Atom-field dynamics in curved spacetime

TL;DR

This paper reviews atom-field interactions in curved spacetime, focusing on quantum radiative and entanglement processes influenced by phenomena like Hawking-Unruh effects and the dynamical Casimir effect, with implications for fundamental physics and quantum information.

Contribution

It reassesses atomic radiative transitions and energy shifts in curved spacetime and discusses entanglement dynamics, including entanglement harvesting, in such geometries.

Findings

Reevaluation of atomic energy level shifts in curved spacetime

Insights into entanglement harvesting in gravitational fields

Discussion of nonthermal effects of acceleration

Abstract

Some aspects of atom-field interactions in curved spacetime are reviewed. Of great interest are quantum radiative and entanglement processes arising out of Rindler and black hole spacetimes, which involve the role of Hawking-Unruh and dynamical Casimir effects.

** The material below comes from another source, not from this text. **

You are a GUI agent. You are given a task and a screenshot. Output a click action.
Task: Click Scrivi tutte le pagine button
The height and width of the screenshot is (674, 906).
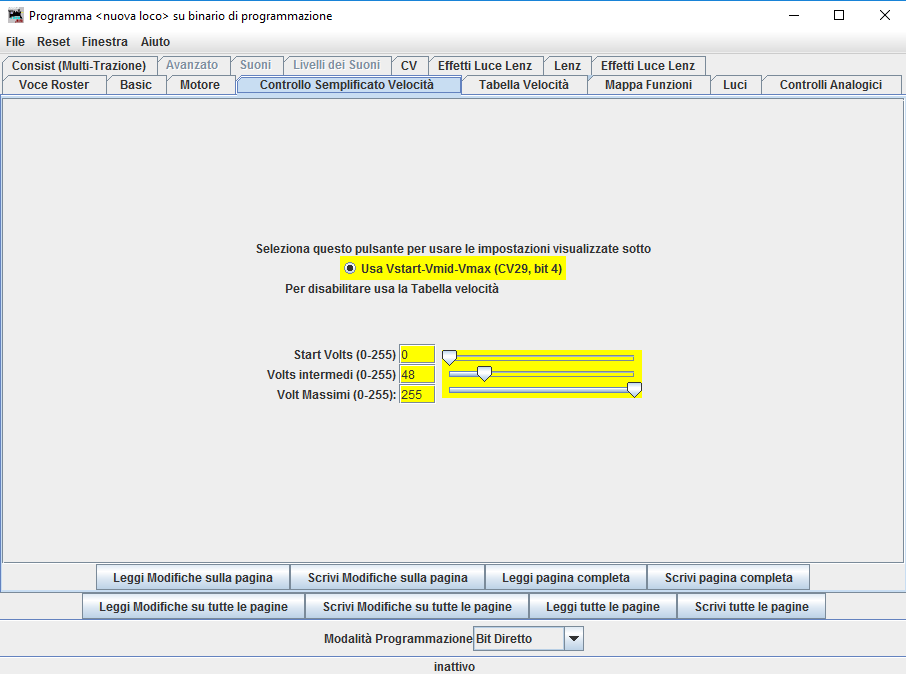751,607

Most of the discussion surrounds the radiative part of interactions. For this, we specifically reassess the conventional understandings of atomic radiative transitions and energy level shifts in curved spacetime. We also briefly outline the status quo of entanglement dynamics study in curved spacetime, and highlight literature related to some novel insights, like entanglement harvesting. On one hand, the study of the role played by spacetime curvature in quantum radiative and informational phenomena has implications for fundamental physics, notably the gravity-quantum interface. In particular, one examines the viability of the Equivalence Principle, which is at the heart of Einstein's general theory of relativity. On the other hand, it can be instructive for manipulating quantum information and light propagation in arbitrary geometries. Some issues related to nonthermal effects of acceleration are also discussed.